[start of Input data]

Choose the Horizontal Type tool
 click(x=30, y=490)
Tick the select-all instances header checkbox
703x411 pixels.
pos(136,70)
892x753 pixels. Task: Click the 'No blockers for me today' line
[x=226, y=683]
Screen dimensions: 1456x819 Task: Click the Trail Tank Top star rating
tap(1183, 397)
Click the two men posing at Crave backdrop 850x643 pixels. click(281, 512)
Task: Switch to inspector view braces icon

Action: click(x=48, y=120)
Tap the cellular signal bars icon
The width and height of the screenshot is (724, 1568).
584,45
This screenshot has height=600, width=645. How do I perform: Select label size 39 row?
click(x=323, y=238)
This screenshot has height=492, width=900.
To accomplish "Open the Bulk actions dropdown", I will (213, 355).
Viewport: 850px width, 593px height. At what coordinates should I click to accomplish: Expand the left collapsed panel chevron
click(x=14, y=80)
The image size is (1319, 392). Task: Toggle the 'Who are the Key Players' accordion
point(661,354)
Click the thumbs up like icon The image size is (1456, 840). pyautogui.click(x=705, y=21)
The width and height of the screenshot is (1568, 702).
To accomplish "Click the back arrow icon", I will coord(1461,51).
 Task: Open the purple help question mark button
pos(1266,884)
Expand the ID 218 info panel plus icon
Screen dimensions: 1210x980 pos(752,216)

[end of Input data]

Required work. Please put each line of the data above into a JSON list of strings, one string per line, and leave out the blank lines.

Answer for this exercise.
[
  "Choose the Horizontal Type tool",
  " click(x=30, y=490)",
  "Tick the select-all instances header checkbox",
  "703x411 pixels.",
  "pos(136,70)",
  "892x753 pixels. Task: Click the 'No blockers for me today' line",
  "[x=226, y=683]",
  "Screen dimensions: 1456x819 Task: Click the Trail Tank Top star rating",
  "tap(1183, 397)",
  "Click the two men posing at Crave backdrop 850x643 pixels. click(281, 512)",
  "Task: Switch to inspector view braces icon",
  "Action: click(x=48, y=120)",
  "Tap the cellular signal bars icon",
  "The width and height of the screenshot is (724, 1568).",
  "584,45",
  "This screenshot has height=600, width=645. How do I perform: Select label size 39 row?",
  "click(x=323, y=238)",
  "This screenshot has height=492, width=900.",
  "To accomplish \"Open the Bulk actions dropdown\", I will (213, 355).",
  "Viewport: 850px width, 593px height. At what coordinates should I click to accomplish: Expand the left collapsed panel chevron",
  "click(x=14, y=80)",
  "The image size is (1319, 392). Task: Toggle the 'Who are the Key Players' accordion",
  "point(661,354)",
  "Click the thumbs up like icon The image size is (1456, 840). pyautogui.click(x=705, y=21)",
  "The width and height of the screenshot is (1568, 702).",
  "To accomplish \"Click the back arrow icon\", I will coord(1461,51).",
  " Task: Open the purple help question mark button",
  "pos(1266,884)",
  "Expand the ID 218 info panel plus icon",
  "Screen dimensions: 1210x980 pos(752,216)"
]